2019-09-01 09:56:15

The Rapid City government has effectively forced an electric kick scooter rental service off of public streets and sidewalks.

Officials said Friday that based on state and local laws there are few places in town where the service can safely and legally operate. Despite their statements, the man behind the scooters says he is hopeful his company and the city may yet come to an agreement.

“I intend on working with the public officials as much as I possibly can and hope to have the scooters available to the public,” Austin Vance said last week.

Vance, who moved to Rapid City recently, is a partner in a small company that operates a Goat e-scooter rental franchise in Dickinson, North Dakota. Unlike larger scooter-sharing companies Byrd and Lime, Goat sells scooters directly to consumers who operate them on its behalf. Vance said he bought 30 scooters at a cost of $800 apiece for his Rapid City operation.

Users locate scooters in their area with Goat’s GPS-enabled smartphone app, through which rental fees can be paid. By scanning the QR code labeled on each scooter with their phones, a user can “unlock” it for a dollar and ride it for 20 cents a minute. A portion of revenue goes back to Goat itself.

The scooters are sometimes described as “dockless” because they can be picked up and dropped off at nearly any location in places that have them.

Scooter-sharing companies began to crop up in U.S. cities within the past several years. Not unlike ride-sharing companies Uber and Lyft, they have occasionally run afoul of local governments due to regulatory issues.

“Oftentimes, we run into technology evolving faster than legislation can,” Rapid City police spokesman Brendyn Medina said Friday.

Vance attempted to rent the scooters out downtown in late July. But because the city considers them to be motor vehicles — which by state and local law cannot be driven on sidewalks — it put a halt to their rental. City spokesperson Darrell Shoemaker previously said that Vance hadn’t acquired a state sales tax license at the time either.

Adding to the issue is the fact that, per local ordinance, bicycles, scooters and skateboards cannot be ridden on downtown sidewalks. Vance said he then worked with the city in hopes of renting the scooters for use on the street.

After he mounted mirrors and placed warning stickers on them, Vance said he placed the scooters out for rent again only for the city to impound them. The reason, he said, was that they were considered to be abandoned in the public right-of-way.

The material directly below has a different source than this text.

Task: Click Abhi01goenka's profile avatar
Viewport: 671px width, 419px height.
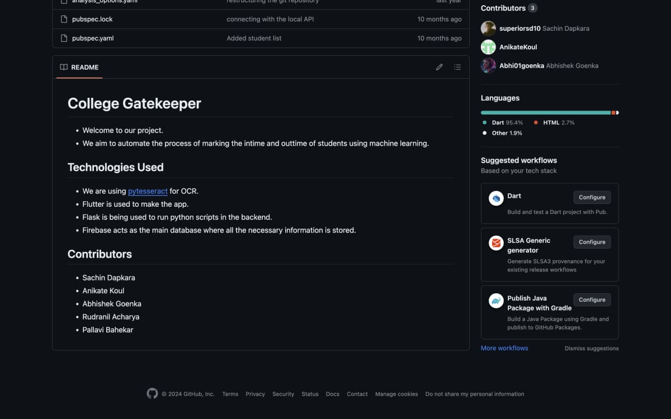Action: click(x=488, y=65)
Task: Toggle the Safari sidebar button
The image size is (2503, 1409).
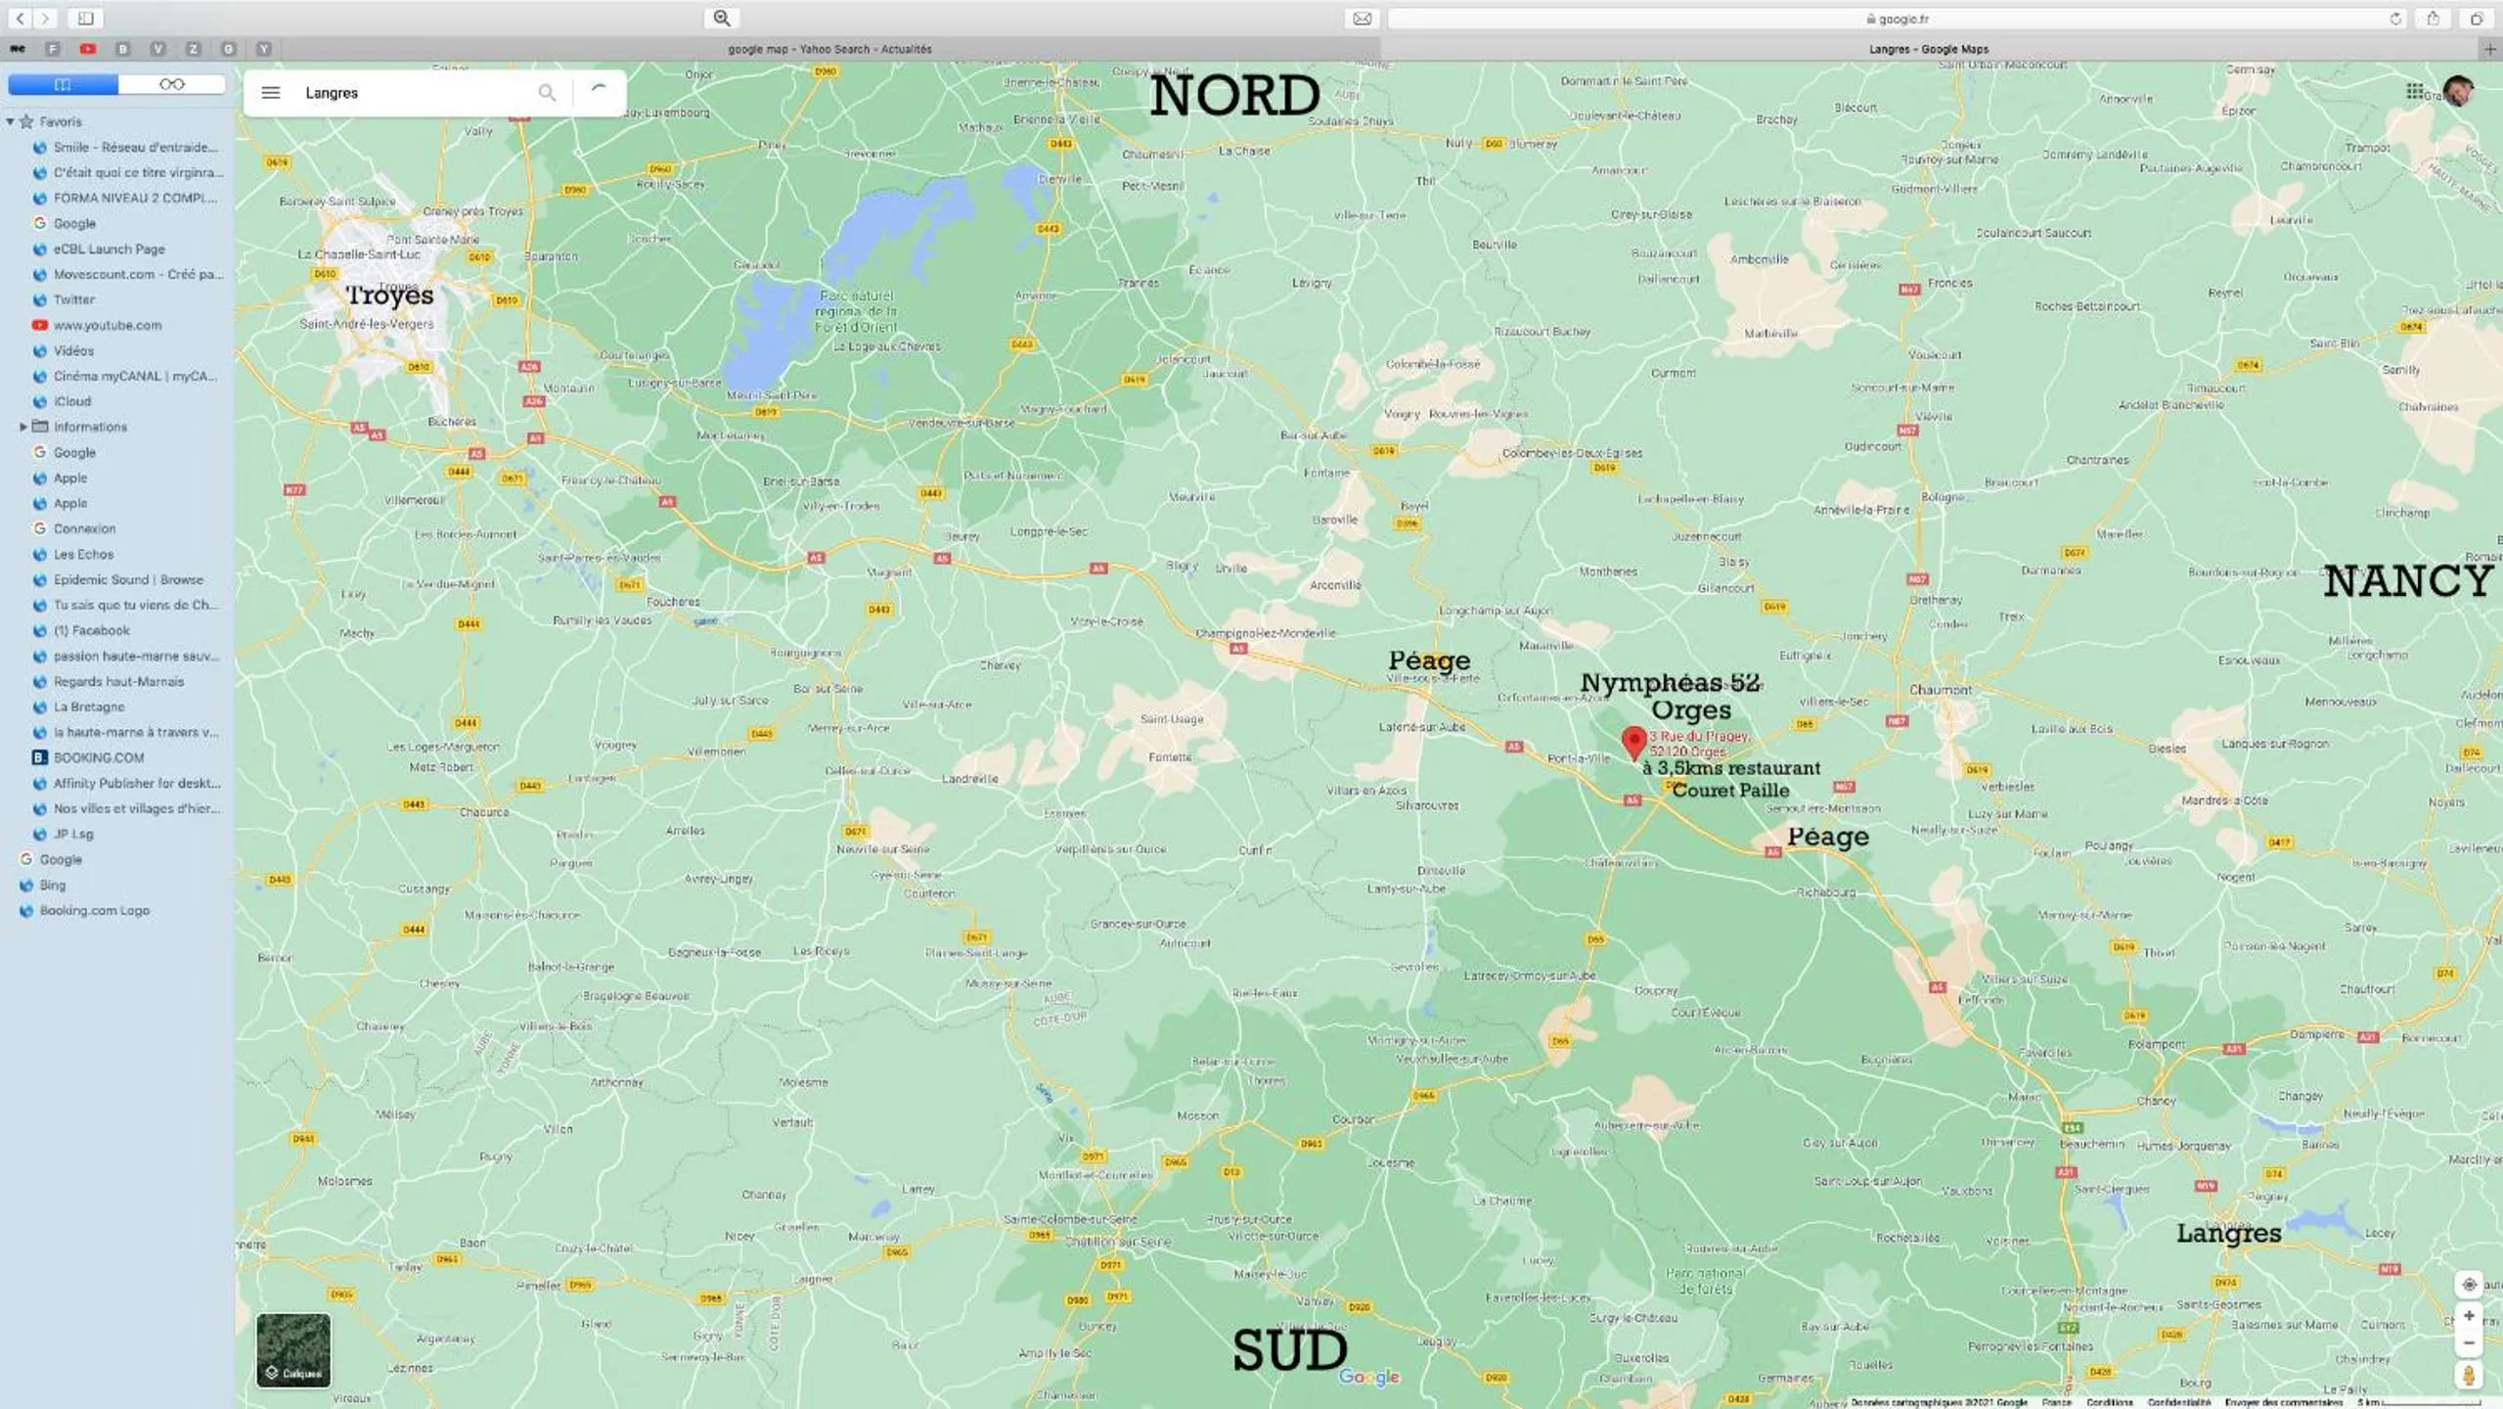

He was able to retrieve them at no cost and said he has had little contact with the city since.

As for why it considers scooters to be motor vehicles, the city Attorney’s Office cited a 2004 opinion issued by the state Attorney General’s office that says they are no different than motorcycles. That means their riders are required to have a driver’s license and wear a helmet if they are younger than 18.

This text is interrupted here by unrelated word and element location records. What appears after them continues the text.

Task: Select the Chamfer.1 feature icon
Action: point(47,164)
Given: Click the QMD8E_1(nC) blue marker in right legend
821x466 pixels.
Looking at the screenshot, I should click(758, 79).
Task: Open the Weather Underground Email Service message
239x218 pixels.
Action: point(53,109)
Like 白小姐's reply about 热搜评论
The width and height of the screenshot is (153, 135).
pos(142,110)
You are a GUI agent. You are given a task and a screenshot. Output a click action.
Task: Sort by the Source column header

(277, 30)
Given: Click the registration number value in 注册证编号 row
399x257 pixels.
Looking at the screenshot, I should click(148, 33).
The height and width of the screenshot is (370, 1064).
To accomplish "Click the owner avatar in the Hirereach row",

But at least in Rapid City, riding the scooters on the street also appears to be out of the question. Because they have a top speed of approximately 25 miles per hour, the city Attorney’s Office said they violate an ordinance on impeding traffic.

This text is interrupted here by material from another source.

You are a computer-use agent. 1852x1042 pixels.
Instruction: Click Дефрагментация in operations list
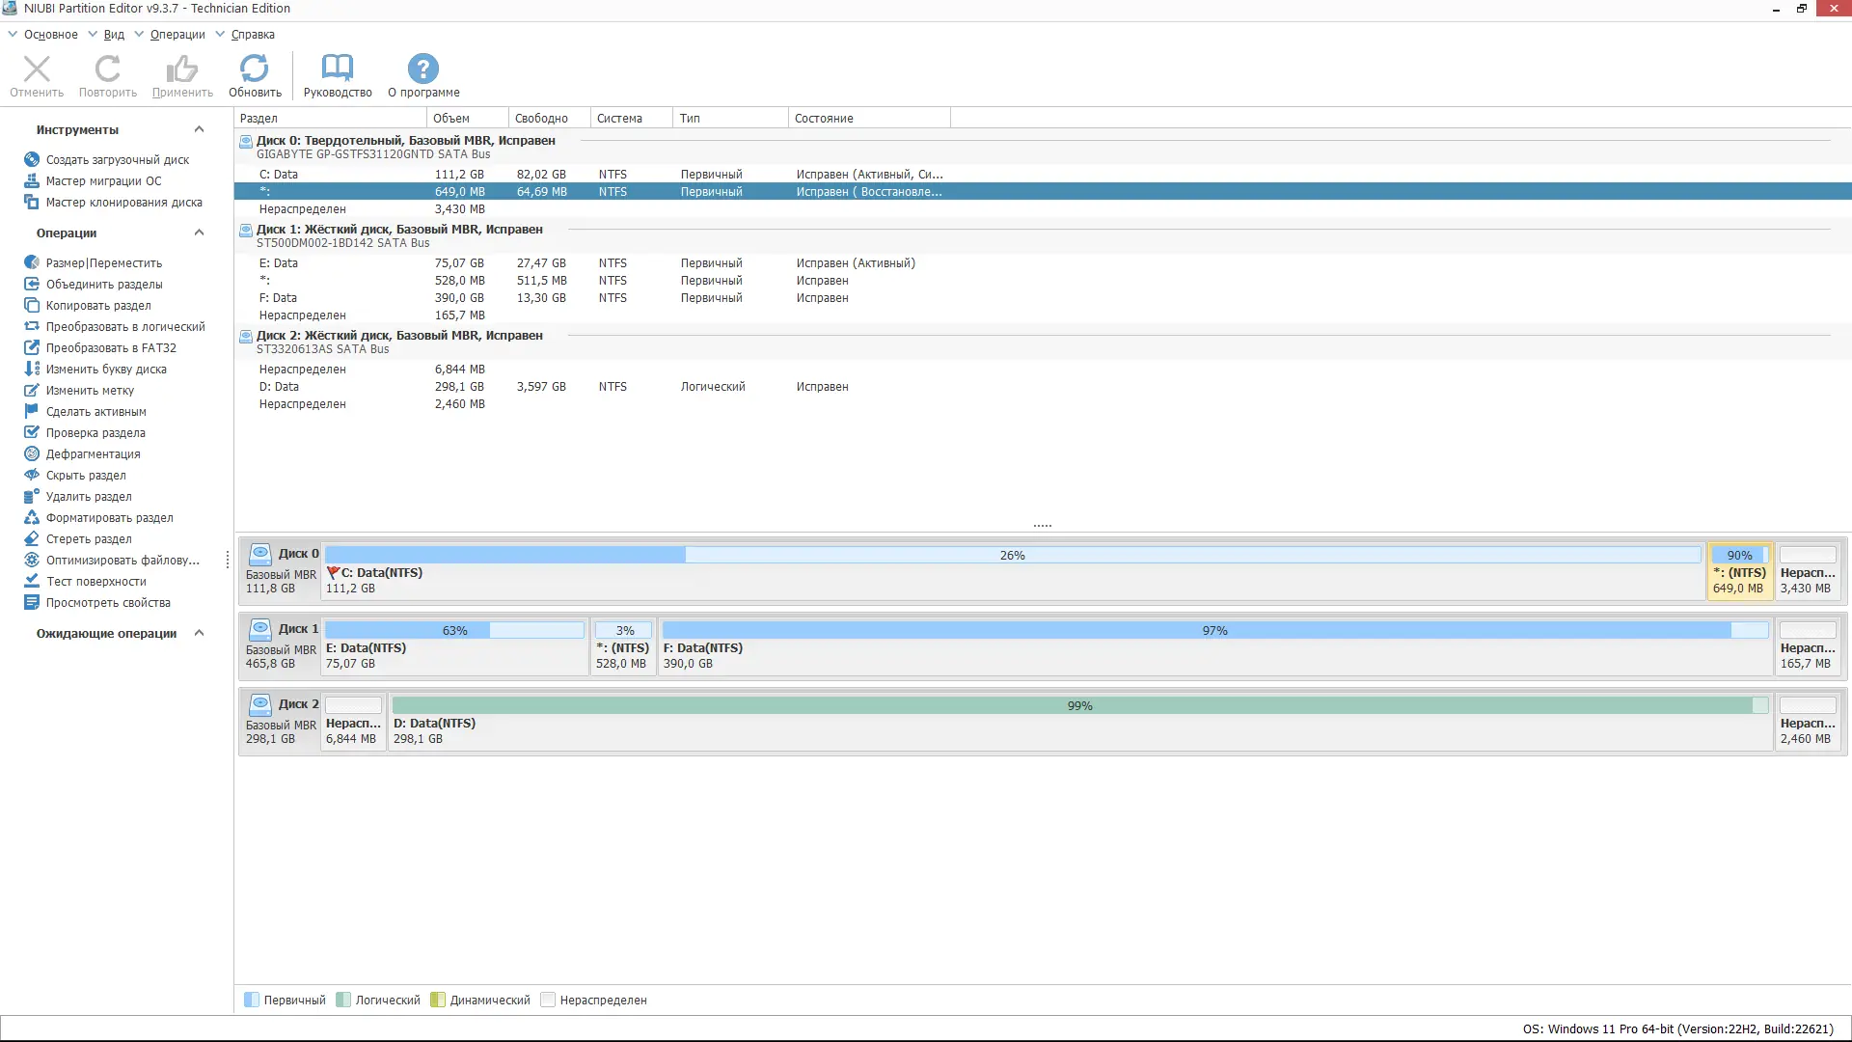pyautogui.click(x=93, y=453)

Riding electric scooters on city bike paths, meanwhile, is also not allowed. Although e-bikes can be used on the paths, Medina said they differ from e-scooters in that they aren’t primarily operated with a throttle.

Medina said Friday the city is still open to working with scooter-sharing companies.

“The way that they were deployed just wasn’t a good way to deploy them,” he said.

For his part, Vance said he doubts that he would have been treated differently if had contacted the city before deploying the scooters.

“I think at the end of the day, it would have ended up the same as it is in this moment in time,” he said.

Vance said he is looking now to rent the scooters out on private property but declined to say where.